Introduction: Intramyocardial dissection hematoma (LV-IDH) is a rare complication of myocardial infarction. It is usually caused by hemorrhagic dissection among the spiral myocardial fibers. LV-IDH consists of a cavity filled with blood, the outer wall of which is the myocardium and pericardium, and the inner wall, facing the ventricular cavity, is part of the myocardium and endocardium. (1-3) To date there is no establish protocols and clear guidelines for management in such cases.
Case report: We hereby report the case of a 80-year-old male patient with left ventricular intramural dissecting hematoma (LV-IDH) who presented with a severe breathlessness with heart failure (NYHA IV) complicated with cardiorenal syndrome (Type 1). Transthoracic echocardiography (TTE) was performed showing LV-IDH, confirmed with cardiac magnetic resonance imaging (cMRT). Selective coronary arteriography was performed showing significant obstructive coronary artery disease (CAD). Patient management first included conservative approach followed with complex PCI.
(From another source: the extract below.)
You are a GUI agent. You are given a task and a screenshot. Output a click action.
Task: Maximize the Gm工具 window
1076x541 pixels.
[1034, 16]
Conclusion: LV-IDH is an extremely rare and diagnostically challenging condition that occurs most often as a complication of CAD. The diagnostic algorithm includes multimodal imaging in the entire spectrum of cardiac imaging (primarily TTE and cMRT). The main differential diagnosis includes intracavitary thrombosis. The distinction from intracavitary thrombus relies on the clear identification of the endocardial layer surrounding the neoformation and its systolic expansion. Therapy is complex and individualized and should follow through the Heart Team Protocol.